If a hawk grabs a dog by accident, usually it will let go when it realizes its mistake. However, young hawks can have an iron grip, and the howling of a caught dog really seems to fire up some young birds. Under no circumstances should the hawk be offered food to get it off the dog! The last thing you want to do is reward this kind of behavior. Try dunking the hawk in water or spraying it with a hose. If necessary, grip the hawk around the head with your gloved hand, covering the eyes and squeezing gently. Prying the talons loose is the final option, but it is possible that the talon will be damaged or even pulled out of the toe. Unfortunately, a hawk that has once grabbed a dog is more likely to do it again in the future, so prevention is the key. Make sure that the hawk is wedded to rabbits before bringing a dog into the field.

Harris' hawks that are reared in the absence of dogs frequently show a fear response by opening their wings in a threat display and pivoting to keep the dog in sight. Fear is overcome by having the dog hang around the weathering area and during manning/training sessions. After the hawk has caught a few rabbits on its own (for the same reason outlined above), the dog can be introduced in the field. As long as the hawk shows the fear response, it will not grab the dog unless the dog runs in on a kill and the hawk feels the need to foot the dog to defend itself. This sort of defensive behavior is not dangerous for the dog, and in fact teaches the dog to keep its distance. For a time the hawk may be afraid to catch a rabbit right in front of the dogs, but eventually it will learn that the dogs mean no harm and will allow them to help it kill a struggling rabbit. Harris' hawks recognize individual dogs and many hawks will not hunt well except with familiar dogs.

The final category of Harris' hawks is those that are aggressive towards dogs. Several factors contribute to this. First, some pairs of Harris' hawks seem to produce offspring that have a predisposition to grab dogs. Make sure to buy hawks from a breeder whose birds are known to fly well with dogs. Second, Harris' hawks taken too young from the parents never attain a proper respect for people, other Harris' hawks, or dogs. We believe that 16 weeks is the minimum age for taking a young Harris' hawk from its parents, as described in our philosophy of breeding and rearing Harris’ hawks.

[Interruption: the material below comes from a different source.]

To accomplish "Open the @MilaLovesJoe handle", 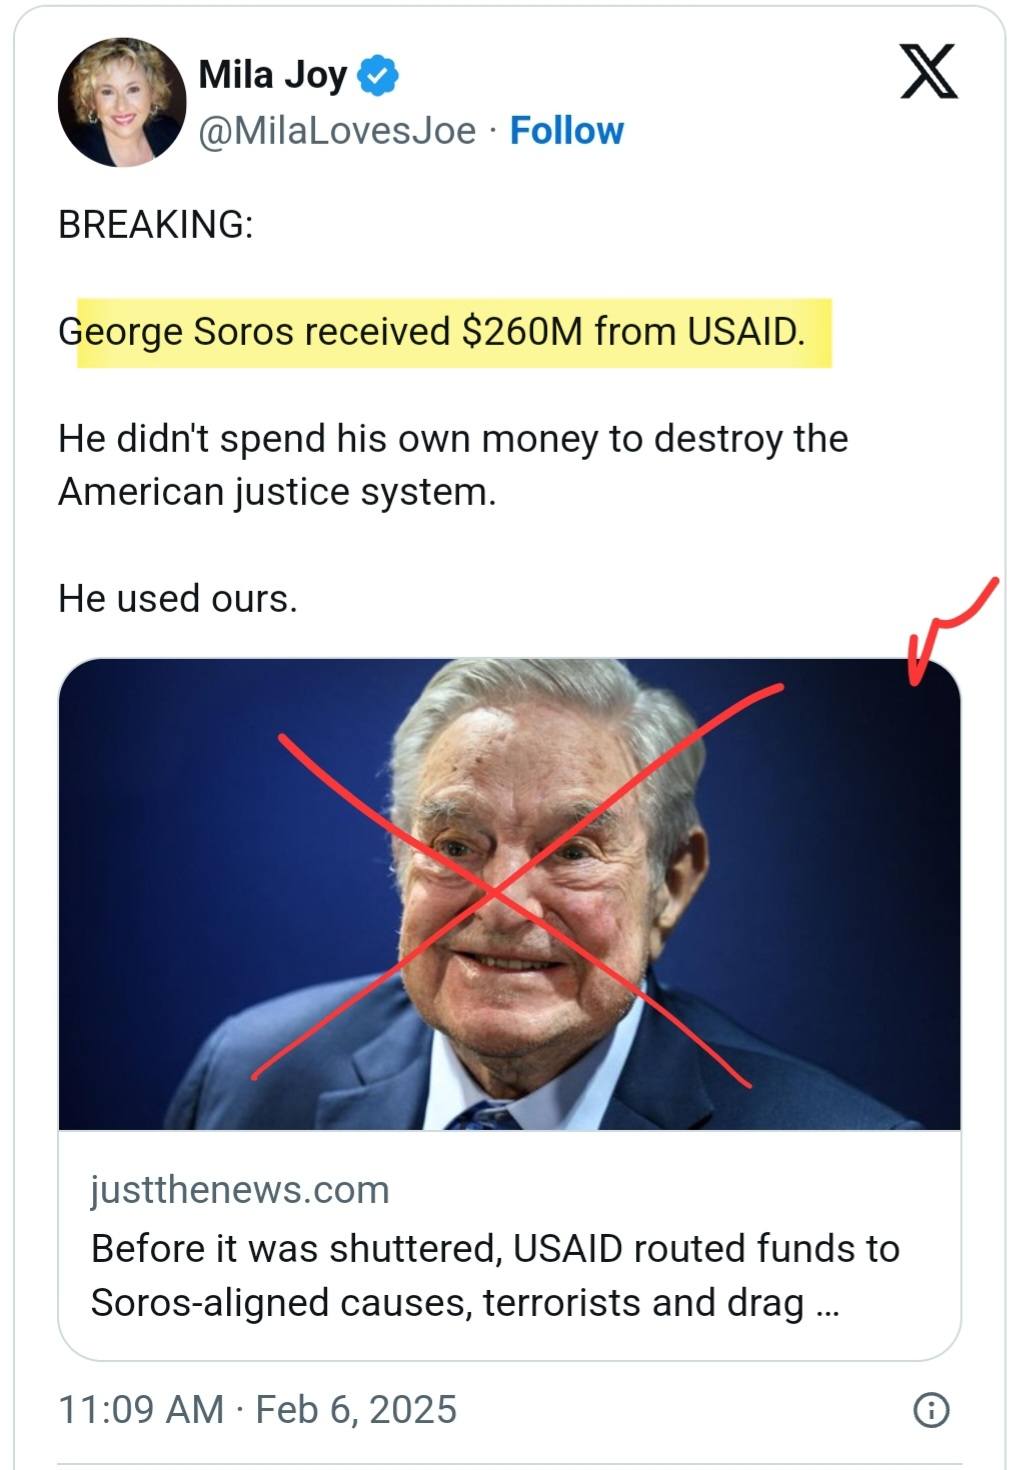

Third, Harris' hawks that are flown at low weights will sometimes tackle a dog out of extreme hunger, and once in awhile a Harris' hawk that is flown fat will smack a dog out of boredom, especially if the dog is lollygagging around outside the cover. Don't pick up your dog and hold it near the hawk, since this seems to invite an attack from some Harris' hawks. Most dogs seem to know this instinctively and try to avoid making eye contact with the hawk when they are being held. Finally, dog grabbing is much more common among female Harris' hawks. Tiercels rarely have problems with aggression towards dogs.

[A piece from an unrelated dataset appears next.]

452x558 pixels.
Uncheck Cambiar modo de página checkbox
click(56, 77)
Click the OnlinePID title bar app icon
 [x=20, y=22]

We don't know of any way to cure a Harris' hawk that is truly aggressive towards dogs. The aggressive hawk treats the dog as quarry, binding to it and pulling at it with the beak. The only solution for this kind of aggression is to find the hawk a home with a falconer who can deal with the problem, or euthanize it. No hawk with this behavior should ever be placed in a breeding project.